Once you prepare Thai red curry paste, making the curry is super easy and quick to make! For this curry, I added chickpeas and veggies. This recipe is really versatile because you can leave it thick and use it as a sauce, or make it a curry by adding tofu or veggies of your choice! Try it out, and if you post to Instagram use #plantbasedartist! I’d love to see your creations 🙂
1 teaspoon cooking oil of choice
2-3 tablespoons Thai red curry paste (use more or less depending how spicy you want your curry. see previous post for recipe)
1 can coconut milk (14 fluid oz)
1/4 cup water
2 kaffir lime leaves, or 1/2 teaspoon finely chopped (I got this from an Asian supermarket. it adds a really great, unique fragrance to the dish. since it can be difficult to come by, I store mine in the freezer. this can be omitted if unavailable, but I highly suggest looking for it!)
veggies (I used chickpeas, kale, broccoli, and carrots. feel free to add whatever proteins/vegetables you prefer!)
1/2 teaspoon lime juice
1 teaspoon coconut palm sugar (substitute palm sugar, light brown sugar, or another sweetener)

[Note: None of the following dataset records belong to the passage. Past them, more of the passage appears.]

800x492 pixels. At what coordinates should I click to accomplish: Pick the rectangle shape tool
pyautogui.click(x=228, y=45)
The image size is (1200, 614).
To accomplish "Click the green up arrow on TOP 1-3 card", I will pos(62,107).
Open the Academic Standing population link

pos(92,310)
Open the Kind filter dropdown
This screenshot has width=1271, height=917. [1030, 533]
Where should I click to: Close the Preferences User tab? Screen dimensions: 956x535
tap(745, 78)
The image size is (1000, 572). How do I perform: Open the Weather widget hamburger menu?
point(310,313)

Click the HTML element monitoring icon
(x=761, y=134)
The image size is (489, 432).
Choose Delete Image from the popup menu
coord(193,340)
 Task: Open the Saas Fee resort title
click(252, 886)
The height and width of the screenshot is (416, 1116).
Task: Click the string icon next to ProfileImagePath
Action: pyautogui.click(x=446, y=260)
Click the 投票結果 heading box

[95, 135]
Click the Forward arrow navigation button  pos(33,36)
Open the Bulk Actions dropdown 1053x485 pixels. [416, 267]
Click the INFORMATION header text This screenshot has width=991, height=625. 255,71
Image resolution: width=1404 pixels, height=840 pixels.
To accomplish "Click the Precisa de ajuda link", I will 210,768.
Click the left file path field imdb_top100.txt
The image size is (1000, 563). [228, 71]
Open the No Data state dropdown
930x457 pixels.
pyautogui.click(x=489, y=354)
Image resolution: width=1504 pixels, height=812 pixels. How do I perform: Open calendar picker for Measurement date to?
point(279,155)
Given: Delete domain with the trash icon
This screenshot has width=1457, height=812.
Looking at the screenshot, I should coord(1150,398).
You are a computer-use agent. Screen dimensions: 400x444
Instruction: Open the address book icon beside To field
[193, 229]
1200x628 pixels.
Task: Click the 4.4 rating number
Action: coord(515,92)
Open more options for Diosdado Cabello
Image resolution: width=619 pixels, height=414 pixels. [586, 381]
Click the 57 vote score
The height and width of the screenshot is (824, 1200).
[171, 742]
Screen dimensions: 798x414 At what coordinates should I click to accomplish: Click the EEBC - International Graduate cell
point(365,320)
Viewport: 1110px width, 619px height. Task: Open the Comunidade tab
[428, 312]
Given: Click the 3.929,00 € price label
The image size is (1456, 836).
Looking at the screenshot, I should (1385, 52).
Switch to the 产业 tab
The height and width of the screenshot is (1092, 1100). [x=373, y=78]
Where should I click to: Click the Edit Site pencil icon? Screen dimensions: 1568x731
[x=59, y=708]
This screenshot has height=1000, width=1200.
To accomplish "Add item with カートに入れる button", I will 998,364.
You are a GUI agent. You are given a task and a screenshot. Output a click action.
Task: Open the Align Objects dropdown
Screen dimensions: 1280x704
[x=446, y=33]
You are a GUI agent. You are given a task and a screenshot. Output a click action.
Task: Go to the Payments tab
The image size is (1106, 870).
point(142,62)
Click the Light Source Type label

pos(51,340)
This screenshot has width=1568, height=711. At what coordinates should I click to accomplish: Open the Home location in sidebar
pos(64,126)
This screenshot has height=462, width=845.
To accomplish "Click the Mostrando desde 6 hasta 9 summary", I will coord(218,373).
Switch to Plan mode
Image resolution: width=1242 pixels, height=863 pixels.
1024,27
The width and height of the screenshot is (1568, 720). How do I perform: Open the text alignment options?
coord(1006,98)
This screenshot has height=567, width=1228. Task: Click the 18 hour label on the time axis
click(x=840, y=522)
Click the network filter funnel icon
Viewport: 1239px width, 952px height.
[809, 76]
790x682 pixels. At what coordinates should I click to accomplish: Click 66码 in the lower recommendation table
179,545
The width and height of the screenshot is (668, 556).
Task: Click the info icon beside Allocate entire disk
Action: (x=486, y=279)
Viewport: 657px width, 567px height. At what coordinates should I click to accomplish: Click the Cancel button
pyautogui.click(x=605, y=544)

1 teaspoon coconut aminos (substitute low sodium soy sauce or tamari)
salt to taste (if desired)
2 tablespoons roughly chopped basil (Thai basil would be great, but Italian is fine)
heat the oil at medium heat and add the curry paste. mix well and cook until the oil turns red and begins to bubble on the sides of the curry paste.
add half of the coconut milk and cook until the oil begins to separate. if the oil does not separate, don’t worry! just cook it for a couple minutes and continue. add the remaining coconut milk and water and heat until it starts to simmer. add lime leaves and veggies in increments (start with the veggies that take longer to cook). when the veggies are just tender, season the curry with lime juice, coconut sugar, coconut aminos, and salt. remove the curry from the heat and add basil.
serve the curry with rice or quinoa and enjoy!